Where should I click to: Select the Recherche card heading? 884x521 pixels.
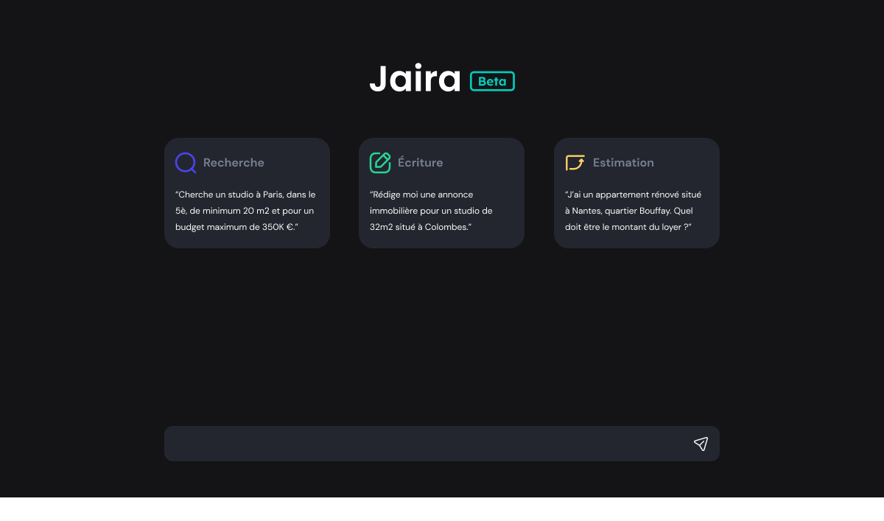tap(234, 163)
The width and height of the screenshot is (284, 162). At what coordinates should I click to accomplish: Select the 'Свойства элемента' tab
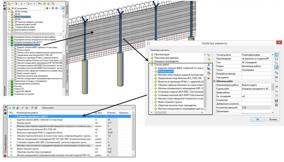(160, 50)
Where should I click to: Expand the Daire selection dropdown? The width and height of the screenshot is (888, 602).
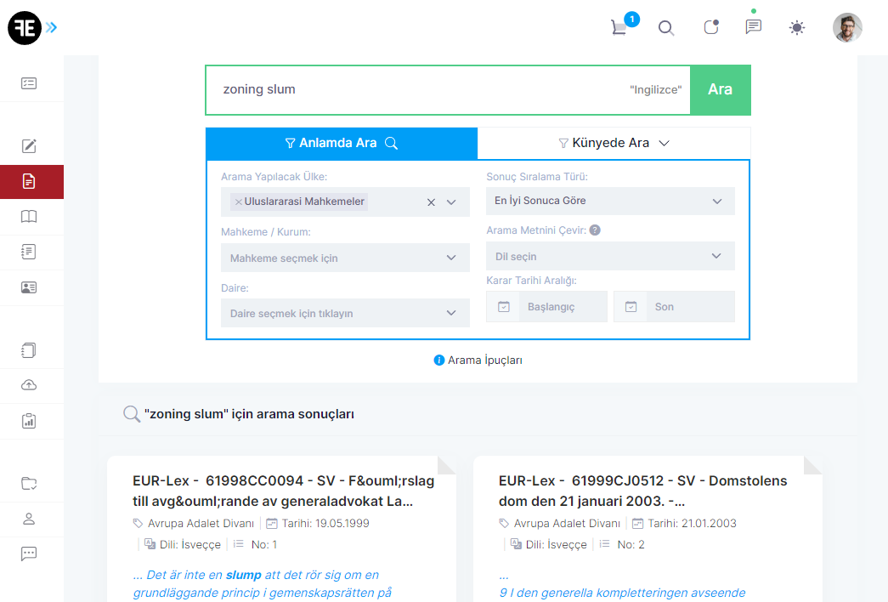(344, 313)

==

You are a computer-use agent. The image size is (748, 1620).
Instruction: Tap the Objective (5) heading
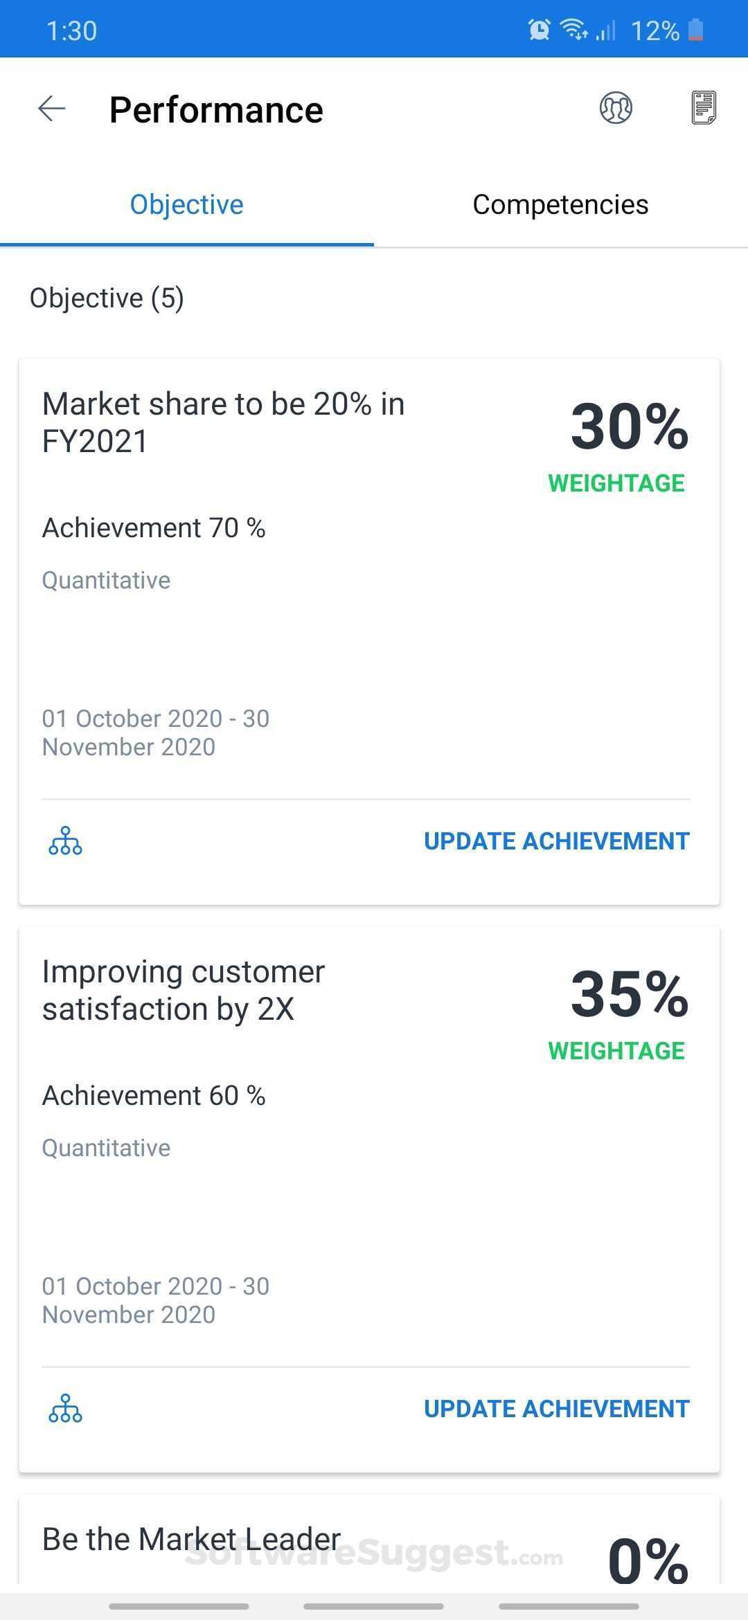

• **WORK ITEM**: Copy out, word for word, the part of the entries above that begins at the line with "You are a computer-use" and ends at the line with "Instruction: Tap the Objective (5) heading", including both.

• **REPLY TO THE EXERCISE**:
You are a computer-use agent. The image size is (748, 1620).
Instruction: Tap the Objective (5) heading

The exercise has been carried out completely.